▼▼▼

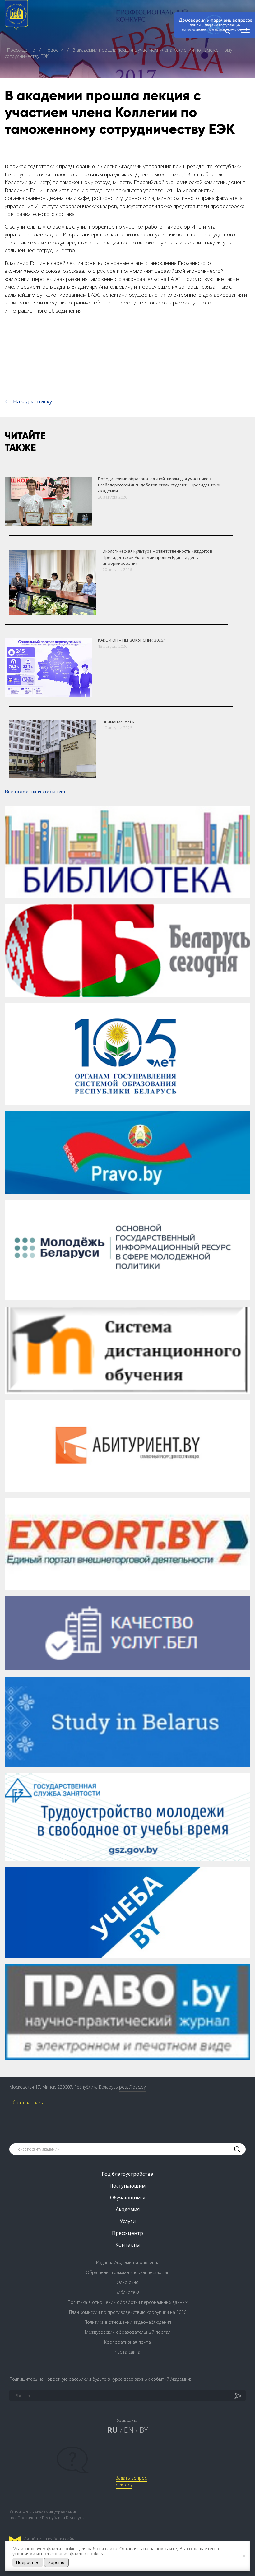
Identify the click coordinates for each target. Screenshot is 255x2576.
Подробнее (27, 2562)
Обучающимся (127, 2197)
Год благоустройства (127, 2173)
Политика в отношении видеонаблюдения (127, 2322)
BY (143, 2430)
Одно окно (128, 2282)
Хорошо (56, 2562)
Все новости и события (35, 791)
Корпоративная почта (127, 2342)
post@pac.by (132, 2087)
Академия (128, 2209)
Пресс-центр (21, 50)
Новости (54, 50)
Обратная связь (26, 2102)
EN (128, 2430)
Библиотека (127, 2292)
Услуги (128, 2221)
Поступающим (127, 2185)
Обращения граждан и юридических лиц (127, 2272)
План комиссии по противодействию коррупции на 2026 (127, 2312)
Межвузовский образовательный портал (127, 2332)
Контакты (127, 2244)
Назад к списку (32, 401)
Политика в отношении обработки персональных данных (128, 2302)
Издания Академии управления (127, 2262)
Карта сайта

▲▲▲

- [Assignment]
The answer must consist of every line from the entries that holds the string "Политика".

- [Solved exercise]
Политика в отношении видеонаблюдения (127, 2322)
Политика в отношении обработки персональных данных (128, 2302)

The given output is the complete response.